10-07-2011
Note: In what follows, a "file description" and a "file descriptor" are not synonymous.
When you open() a file or use the pipe() system call, the kernel will create what's called a file description. This file description is a data structure that keeps track of the file offset, permissions, access mode, etc, associated with the opened resource. Aside from creating that file description, an entry is added to the process file descriptor table and you are given an integer index which points to that new entry; this is the file descriptor.
Both the file description and file descriptor tables are inside the kernel's address space. A file description is a system-wide entity. File descriptor tables are a per-process data structure. Each process has its own descriptor table. There can be multiple file descriptors pointing to the same underlying file description.
When you fork, the newly-created process is provided with its own copy of the parent's descriptor table. Initially, each entry in the child's descriptor table points to the same underlying open file description as its counterpart in the parent's table.
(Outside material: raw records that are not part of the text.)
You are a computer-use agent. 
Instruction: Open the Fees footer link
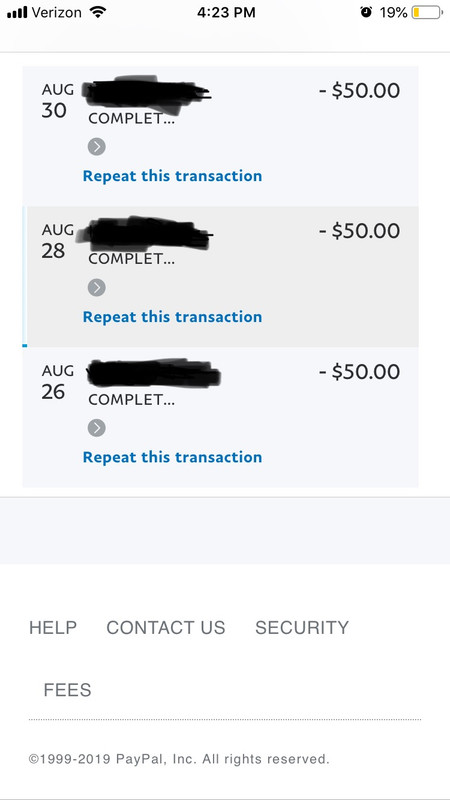pyautogui.click(x=67, y=690)
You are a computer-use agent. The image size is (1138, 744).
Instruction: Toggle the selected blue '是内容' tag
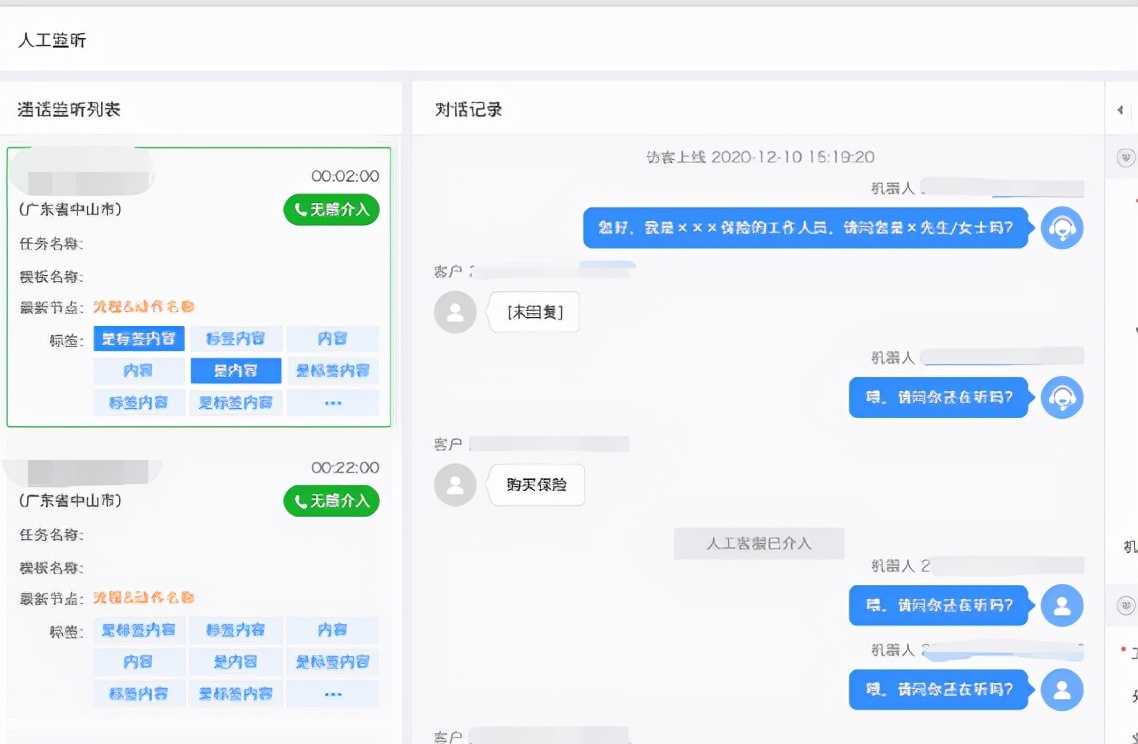235,371
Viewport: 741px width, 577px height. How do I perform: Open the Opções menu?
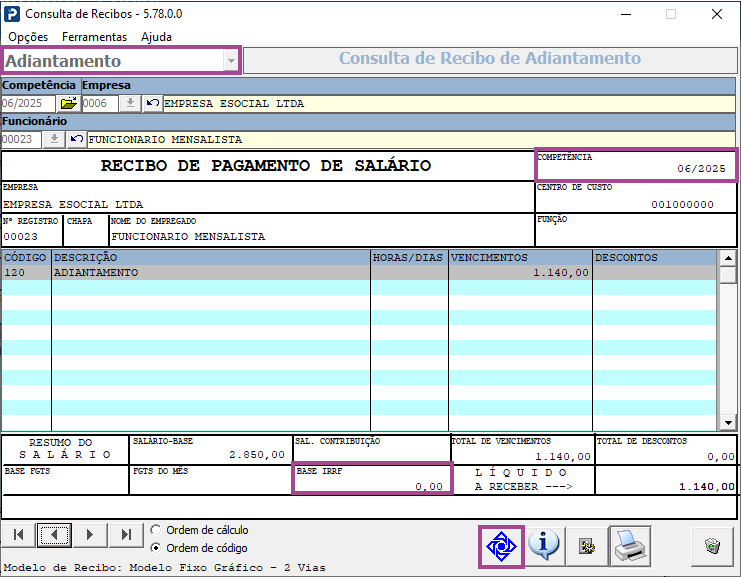pos(28,37)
The same is true when you exec() a new executable image, except that file descriptors which have had their close-on-exec flag set are closed.
An open file description is not closed until all file descriptors in all processes which point to that file description are closed.
Since different file descriptors in different processes can manipulate the same underlying file description, it can be considered a mode of interprocess communication.
That's probably a lot of jargon to digest at once, but I believe it covers the essentials.
Regards,
Alister
Last edited by alister; 10-07-2011 at 07:18 PM..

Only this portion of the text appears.